WHAT TO PRODUCE: The entries are to be duplicated exactly, though any picture in them must be omitted.

AVAILABLE DATA:
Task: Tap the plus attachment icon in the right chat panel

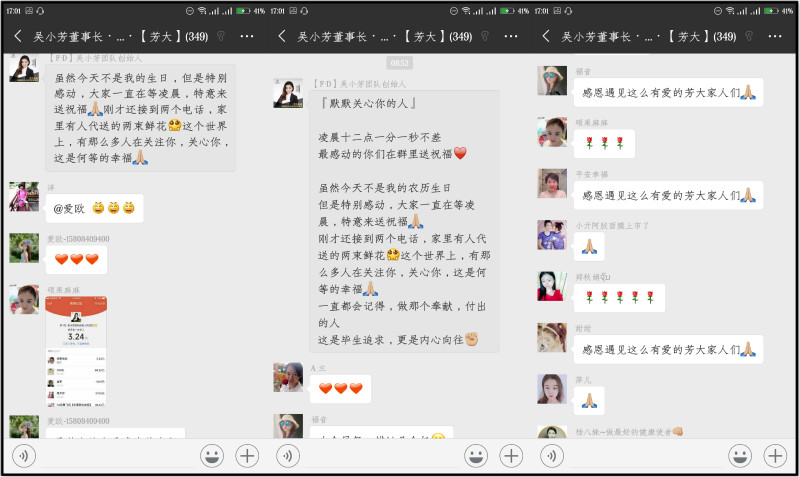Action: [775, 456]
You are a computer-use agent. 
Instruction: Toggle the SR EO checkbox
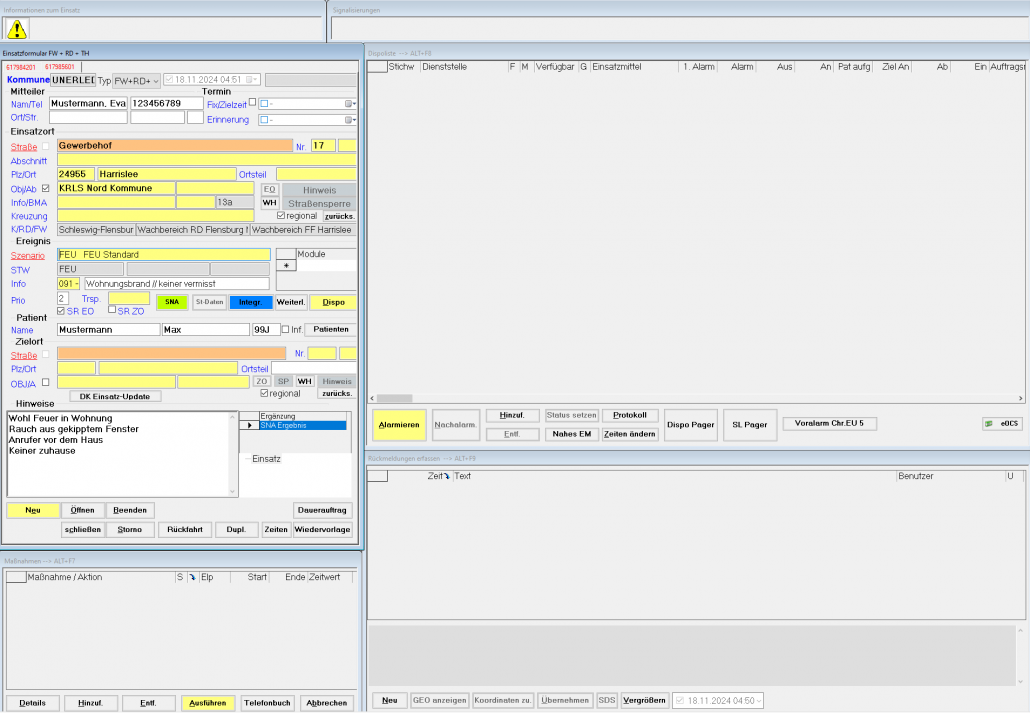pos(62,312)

RESULT FOR THIS EXERCISE:
Task: Tap the plus attachment icon in the right chat panel

Action: [775, 456]
You are a computer-use agent. 
Instruction: Toggle the SR EO checkbox
pos(62,312)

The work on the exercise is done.